Poszukiwanie funduszy na transfery jest obecnie największą bolączką FC Barcelony. Duma Katalonii nie może pozwolić sobie na zakupy na miarę ich potrzeb. Dlatego też zwrócili się do dwóch swoich piłkarzy z propozycjami.
Po fiasku rozmów z Tahem, Williamsem i Diazem stało się jasne, że Barcelona nie jest w tak dobrej formie finansowej jak działacze starają się nam wmówić. Na obecną chwilę jedynym wzmocnieniem pierwszego składu jest Joan Garcia, który ma być numerem 1 między słupkami na zbliżające się sezony. To jednak za mało żeby myśleć o nawiązaniu do wyników z sezonu 2024/2025. Dlatego też szukają oni gdzie mogą oszczędności.
W tej właśnie sprawie skontaktowali się z przedstawicielami dwóch swoich piłkarzy – Oriola Romeu i Inakiego Penii. Liczą, że zaoszczędzone pieniądze pozwolą im na znalezienie nowego skrzydłowego. Ma to również pomóc samym zawodnikom. Dobrym przykładem będzie tutaj Inaki Pena, który pomimo ofert nie może znaleźć nowego klubu. Wszystko przez jego wysoką pensję.
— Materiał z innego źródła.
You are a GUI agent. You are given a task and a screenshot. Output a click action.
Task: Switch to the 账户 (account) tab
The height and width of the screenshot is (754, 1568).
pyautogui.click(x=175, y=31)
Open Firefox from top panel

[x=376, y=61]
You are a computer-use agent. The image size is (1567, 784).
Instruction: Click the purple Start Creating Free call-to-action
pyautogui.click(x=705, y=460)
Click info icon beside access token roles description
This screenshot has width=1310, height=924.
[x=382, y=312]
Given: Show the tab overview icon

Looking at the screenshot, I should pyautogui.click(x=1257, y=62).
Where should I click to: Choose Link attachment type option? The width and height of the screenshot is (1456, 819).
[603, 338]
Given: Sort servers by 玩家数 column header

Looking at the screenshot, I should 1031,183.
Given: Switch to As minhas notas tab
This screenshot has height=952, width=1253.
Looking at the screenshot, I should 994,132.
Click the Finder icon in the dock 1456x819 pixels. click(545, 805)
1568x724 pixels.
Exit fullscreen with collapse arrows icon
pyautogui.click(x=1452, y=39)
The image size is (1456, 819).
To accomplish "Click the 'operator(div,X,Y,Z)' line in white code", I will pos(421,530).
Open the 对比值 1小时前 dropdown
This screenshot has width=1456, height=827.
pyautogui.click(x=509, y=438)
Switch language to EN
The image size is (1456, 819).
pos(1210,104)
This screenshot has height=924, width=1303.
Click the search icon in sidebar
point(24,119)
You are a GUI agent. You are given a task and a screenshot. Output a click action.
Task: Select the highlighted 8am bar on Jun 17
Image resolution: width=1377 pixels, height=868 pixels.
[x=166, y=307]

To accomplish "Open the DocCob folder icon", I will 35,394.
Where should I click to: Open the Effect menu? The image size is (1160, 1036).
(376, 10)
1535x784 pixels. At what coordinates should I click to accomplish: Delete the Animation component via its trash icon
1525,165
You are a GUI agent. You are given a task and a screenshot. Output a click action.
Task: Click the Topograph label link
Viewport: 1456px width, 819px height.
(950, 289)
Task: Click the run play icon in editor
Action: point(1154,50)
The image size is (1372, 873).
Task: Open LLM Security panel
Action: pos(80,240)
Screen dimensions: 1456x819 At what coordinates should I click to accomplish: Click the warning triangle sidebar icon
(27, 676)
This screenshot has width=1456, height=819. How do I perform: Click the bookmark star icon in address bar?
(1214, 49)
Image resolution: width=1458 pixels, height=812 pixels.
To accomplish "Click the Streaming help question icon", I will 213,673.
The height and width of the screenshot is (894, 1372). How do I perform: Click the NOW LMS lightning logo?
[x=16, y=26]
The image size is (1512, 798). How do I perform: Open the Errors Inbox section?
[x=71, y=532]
Rozwiązanie kontraktu byłoby więc dla niego bardzo korzystną opcją, podobnie dla Barcelony. Można więc śmiało powiedzieć, że w obu przypadkach jest to sytuacja z rodzaju tych „win-win”. Duma Katalonii ograniczy limity płacowe a zawodnicy nie będą mieli problemu ze znalezieniem pracodawcy.